Linda Heller
About Linda Heller
Linda Heller is Chief Financial Officer, Treasurer, and Secretary of Solid Power, Inc., serving as the principal financial and accounting officer; she signed SLDP’s Q3 2025 10‑Q certifications in those roles . She was appointed CFO and Treasurer effective June 17, 2024 and was age 61 at appointment . Heller holds a B.A. in Economics from Rice University and an M.S. in Management from MIT Sloan , and has 25+ years of financial leadership with broad public company experience across multiple industries . Company performance context during her tenure includes negative net income of $(96.5) million in FY2024 and TSR value of $100 investment of 21.62 at year‑end 2024 (16.59 in 2023; 29.06 in 2022) .
Past Roles
| Organization | Role | Years | Strategic Impact |
|---|---|---|---|
| Swell Energy Inc. | Chief Financial Officer | 2021–2024 | Led finance and HR; drove debt/equity financings and integration of Renu Energy Systems |
| Deca Technologies, Inc. | Chief Financial Officer & Corporate Secretary | 2017–2020 | CFO leadership at wafer technology company |
| eSolar, Inc. | Chief Financial Officer | 2013–2017 | CFO at early‑stage solar power tech company |
| Power‑One, Inc. (Nasdaq‑listed) | SVP Finance & CFO | 2008–2010 | Public‑company CFO experience |
| Johnson & Johnson; Amgen; Pharmacia | Various leadership roles | — | Early career leadership at blue‑chip healthcare companies |
External Roles
| Organization | Role | Years | Strategic Impact |
|---|---|---|---|
| Active Life Scientific, Inc. | Director; Chairman of the Board | Director since 2016; Chairman since June 2020 | Governance and oversight at early‑stage medical device company |
Fixed Compensation
| Component | FY 2024 | Notes |
|---|---|---|
| Base Salary | $430,000 | Offer letter established annual base salary |
| Salary Actually Paid | $215,000 | Partial year service from June 17, 2024 |
| Target Annual Bonus % | 50% of salary | Applied as if earned for entire 2024 |
| Target Annual Bonus ($) | $215,000 | 50% of $430,000; committee applied full‑year target |
| Actual Bonus Paid | $258,000 (120% of target) | HRC committee determined aggregate goals were achieved at 120% |
| All Other Compensation | $6,981 | 401(k) match and life insurance premiums detail in proxy |
Performance Compensation
| Metric/Instrument | Weighting | Target | Actual/Payout | Vesting Schedule |
|---|---|---|---|---|
| Annual Cash Bonus (operational and strategic goals: technology development, partner milestones, electrolyte sampling, production targets) | Discretionary; not formally disclosed | 50% of salary ($215,000) | 120% of target; $258,000 | Paid following approval of audited financials |
| Initial RSUs (grant date: 6/17/2024) | — | $1,500,000 total initial equity split (RSUs/options 50/50) | RSU grant date fair value reported: $1,457,287 | 25% on first anniversary, remainder in 12 equal quarterly installments (Mar 31, Jun 30, Sep 30, Dec 31) |
| Initial Stock Options (grant date: 6/17/2024) | — | $1,500,000 initial options (50% of $3,000,000 initial equity) | Option grant date fair value reported: $1,500,000 | Same schedule as RSUs; 10‑year term; exercise price at grant close |
2024 LTIP Equity Detail (granted under 2021 Plan)

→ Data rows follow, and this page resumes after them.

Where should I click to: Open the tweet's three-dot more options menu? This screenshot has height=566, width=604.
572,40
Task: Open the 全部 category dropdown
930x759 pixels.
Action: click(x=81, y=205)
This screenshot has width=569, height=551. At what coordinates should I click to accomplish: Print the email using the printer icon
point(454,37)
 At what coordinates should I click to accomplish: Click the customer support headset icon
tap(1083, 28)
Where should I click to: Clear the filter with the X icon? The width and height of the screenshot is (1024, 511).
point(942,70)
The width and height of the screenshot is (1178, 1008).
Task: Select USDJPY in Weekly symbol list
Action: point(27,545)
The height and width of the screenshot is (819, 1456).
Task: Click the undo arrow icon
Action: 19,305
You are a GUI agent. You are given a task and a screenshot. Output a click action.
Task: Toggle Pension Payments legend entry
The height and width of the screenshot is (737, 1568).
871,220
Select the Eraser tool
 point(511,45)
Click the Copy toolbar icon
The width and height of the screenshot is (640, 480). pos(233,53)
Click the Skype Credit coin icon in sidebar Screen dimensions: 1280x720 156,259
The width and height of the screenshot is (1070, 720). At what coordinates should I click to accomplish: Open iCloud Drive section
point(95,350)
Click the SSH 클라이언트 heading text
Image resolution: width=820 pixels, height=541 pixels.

| Instrument | Grant Date | Fair Value ($) | Shares/Units | Exercise Price | Expiration | Vesting |
|---|---|---|---|---|---|---|
| RSUs | 6/17/2024 | $1,457,287 | 872,627 unvested as of 12/31/2024 | — | — | 25% on 6/17/2025; then quarterly 1/12 thereafter |
| Options | 6/17/2024 | $1,500,000 | 1,757,960 unexercisable as of 12/31/2024 | $1.67 | 6/17/2034 | 25% on 6/17/2025; then quarterly 1/12 thereafter |
Equity Ownership & Alignment
| Item | As of | Detail |
|---|---|---|
| Beneficial Ownership | 3/24/2025 | No beneficial ownership reported; “—” in Security Ownership table |
| Ownership % of Common Shares | 3/24/2025 | 0% (less than 1%) |
| Vested vs Unvested | 12/31/2024 | RSUs: 872,627 unvested; Options: 1,757,960 unexercisable |
| Options In‑the‑Money Context | 12/31/2024 | Strike $1.67 vs closing price $1.89 per share (per‑share ITM $0.22) |
| Stock Ownership Guidelines | Policy | CFO required to hold 3× salary within 5 years; must retain 50% of net shares until compliant |
| Compliance Status | 12/31/2024 | Covered executives and directors were in compliance or on track to meet guidelines |
| Hedging/Pledging | Policy | Hedging and pledging prohibited for employees, executive officers, and directors |
| Insider Trading Controls | Policy | Pre‑clearance required for directors/officers; quarterly trading blackouts; Rule 10b5‑1 plan pre‑clearance |
Employment Terms
| Term | Detail |
|---|---|
| Start Date | Effective June 17, 2024 |
| Role & Titles | Chief Financial Officer, Treasurer, and Secretary; Principal Financial and Accounting Officer |
| Location | Remote from Newbury Park, California (with travel per policy) |
| Employment Status | At‑will; no guaranteed annual increases or bonuses |
| Severance (Non‑CIC) | Lump sum equal to 6 months base salary; 6 months COBRA reimbursement or lump‑sum in lieu, subject to release |
| Severance (CIC period) | Lump sum equal to 12 months base salary + 100% target bonus; 12 months COBRA reimbursement or lump‑sum in lieu; 100% acceleration of unvested equity at target (double‑trigger) |
| 280G / Tax | “Best‑net” cutback to avoid 4999 excise tax; no tax gross‑ups |
| Clawback | Subject to company clawback/recoupment policies and applicable law |
| Stock Ownership | 3× salary guideline; retain 50% of net shares until met |
| Indemnification | Standard indemnification agreement to be executed |
Performance & Track Record
| Metric | FY 2022 | FY 2023 | FY 2024 |
|---|---|---|---|
| TSR – Value of $100 Investment | 29.06 | 16.59 | 21.62 |
| Net Income (Loss), $000s | (9,555) | (65,549) | (96,520) |
- SLDP reaffirmed 2024 guidance on cash used in operations ($60–$70M), capex ($40–$50M), total cash investment ($100–$120M), and revenue ($20–$25M) in conjunction with Heller’s appointment press release .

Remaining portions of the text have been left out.